With the House having passed the agreement Thursday, both Chambers of Congress have now passed a spending blueprint for the first time since 2009.
The Senate voted for the resolution 51-48, with all Democrats opposed. Republicans Ted Cruz of Texas and Rand Paul of Kentucky voted against the budget. Both senators are seeking the Republican nomination for the 2016 presidential election.
The fiscal 2016 budget resolution includes $5 trillion in planned spending reductions on health care and social insurance programs. By passing it through both chambers, Republicans will be able to follow a special procedure that will allow them to place a bill to repeal Obamacare on President Obama’s desk with only 51 votes in the Senate.

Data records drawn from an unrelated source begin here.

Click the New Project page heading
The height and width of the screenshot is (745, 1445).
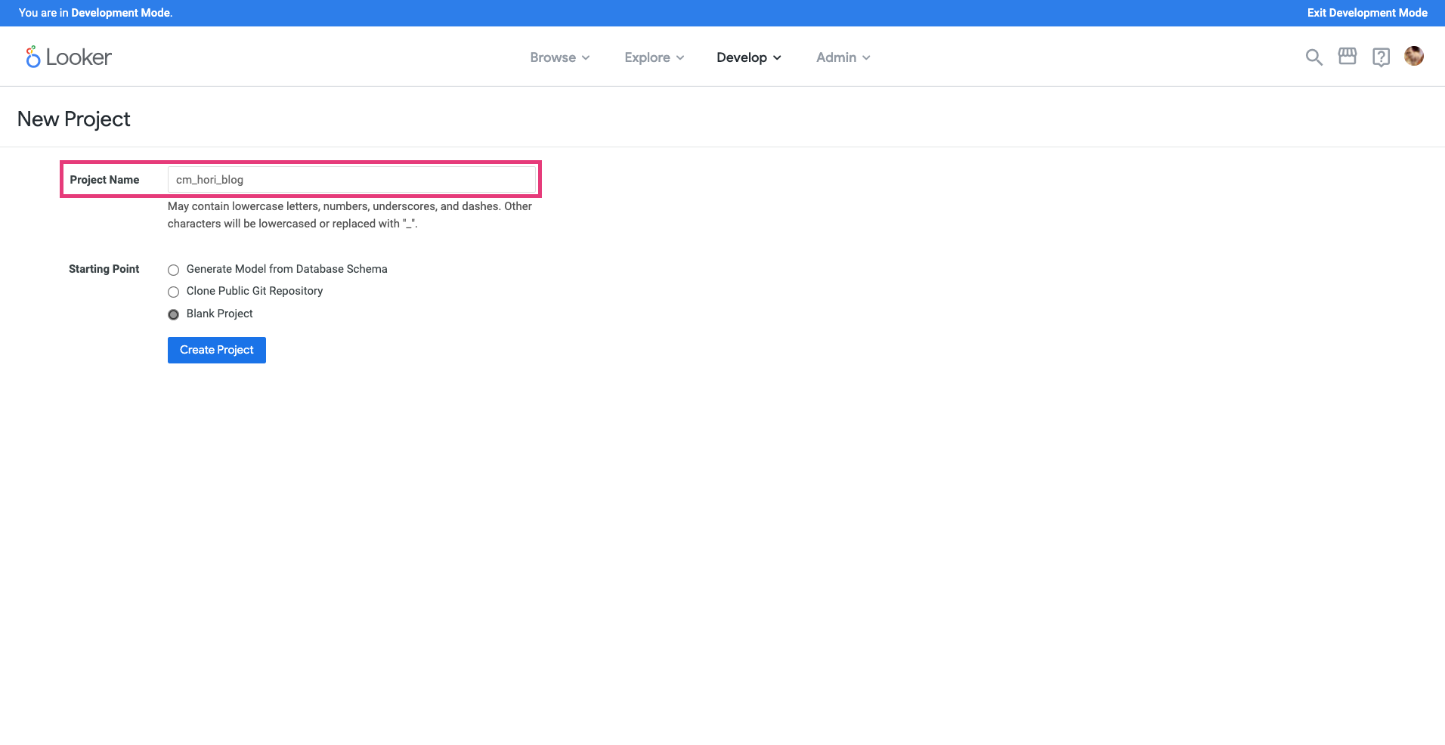pyautogui.click(x=73, y=119)
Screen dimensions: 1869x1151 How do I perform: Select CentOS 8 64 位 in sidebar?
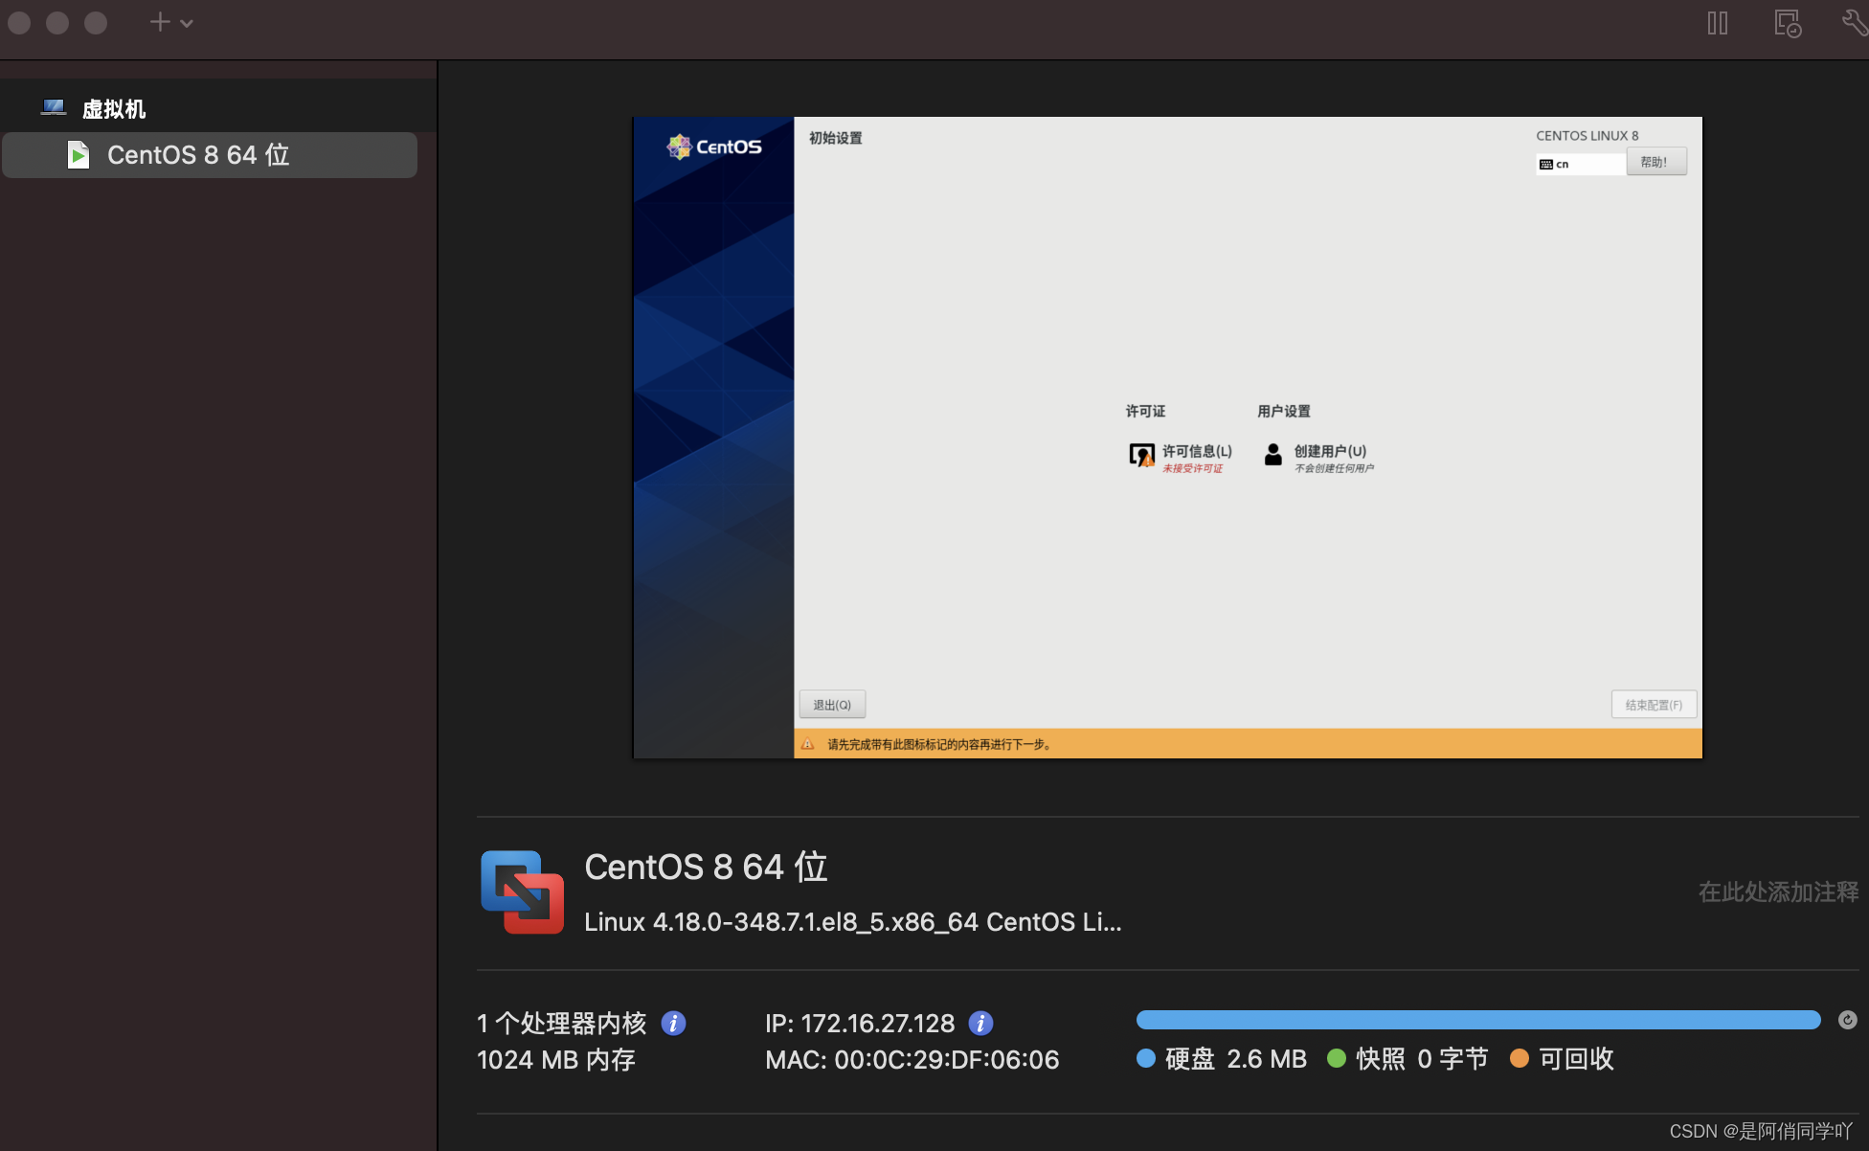(197, 155)
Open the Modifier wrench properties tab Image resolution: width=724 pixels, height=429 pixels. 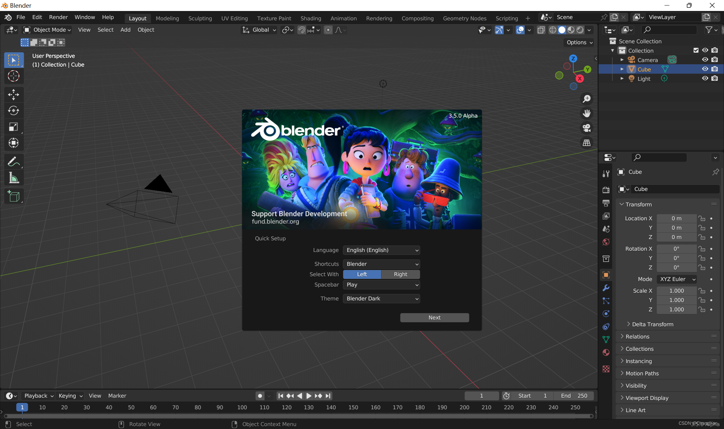pyautogui.click(x=606, y=288)
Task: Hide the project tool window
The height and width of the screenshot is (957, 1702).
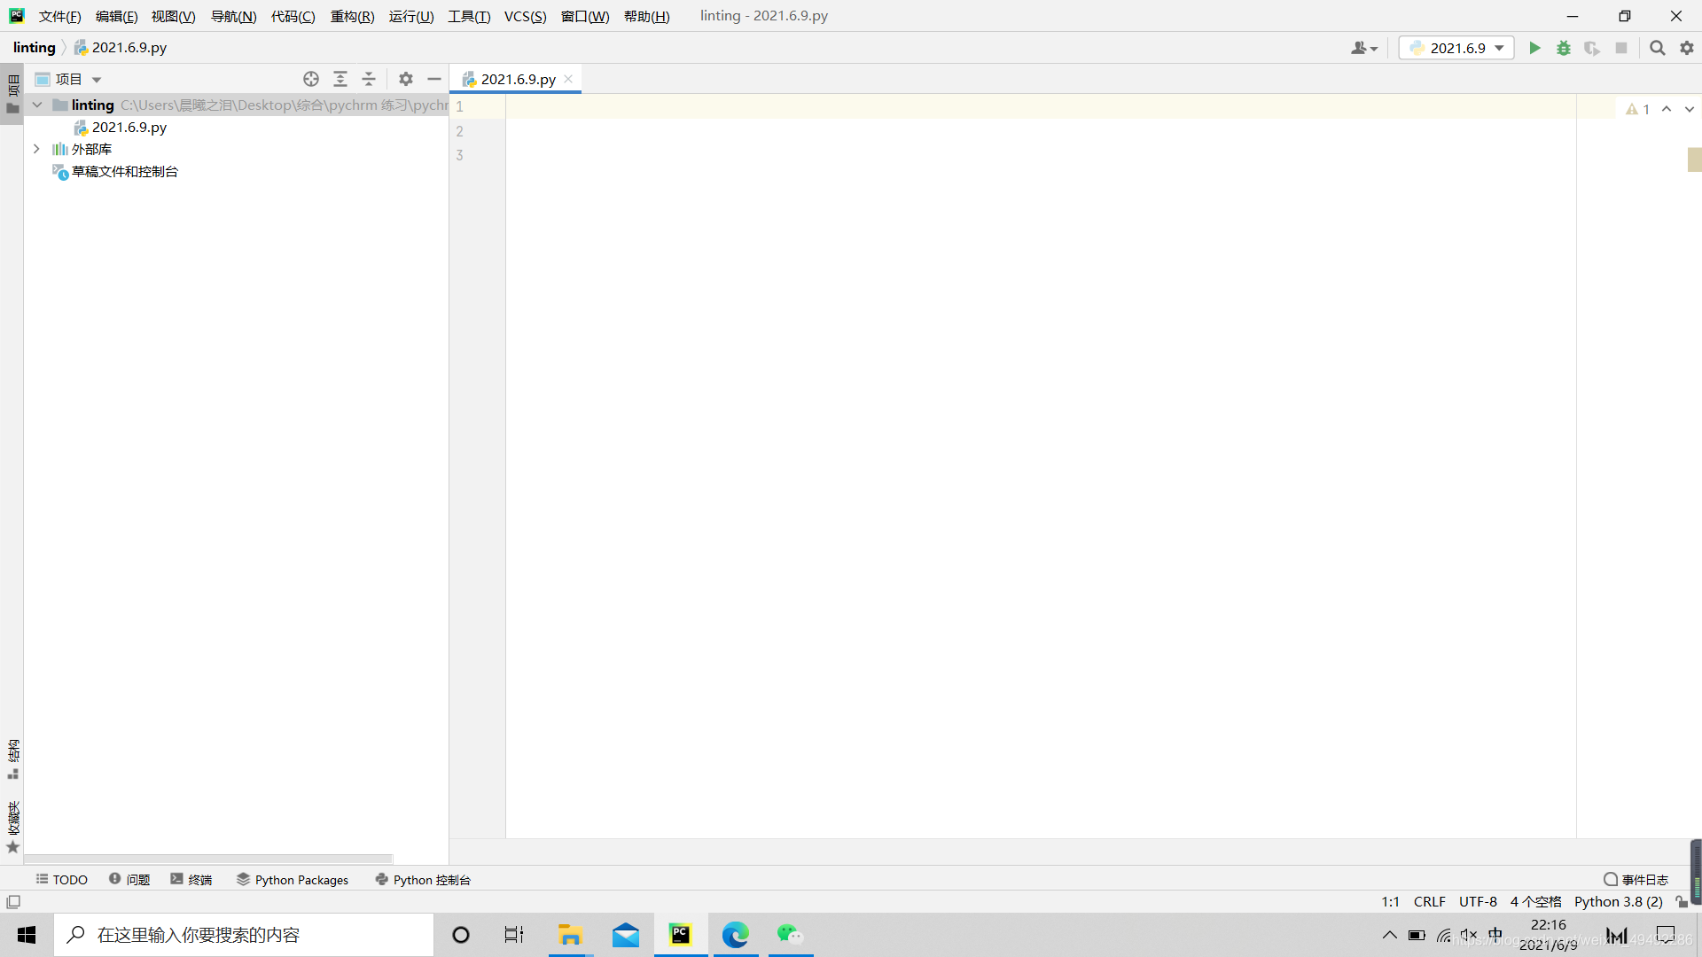Action: point(434,79)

The budget itself does not go to the president for signing, and does not become law. Instead, it’s meant to set spending caps for the appropriations committees to follow in drafting spending bills.
“The reason to get this budget done is so that the appropriators can get started,” Budget Committee Chairman Mike Enzi said Thursday on the House floor.
Republicans face an enormous challenge in getting spending bills into law. President Obama has vowed to veto any spending bills that adhere to spending caps set in the 2011 Budget Control Act. Those caps were maintained in the GOP budget resolution.
Republicans also face internal disagreements about the cuts that would be forced by the caps, especially the ones applying to defense spending. Republicans in the House have struggled with the first spending bills.
But Republicans pronounced victory on clearing the first hurdle in the process of funding the government with final passage of the budget Tuesday.
Democrats, who decried the budget as regressive and slanted toward the wealthy throughout weeks of debate, withheld credit.
“They get to beat their ideological breast, show the far right they really mean it and then maybe we can go back to governing,” Sen. Charles Schumer, D-N.Y., said Tuesday during Senate debate.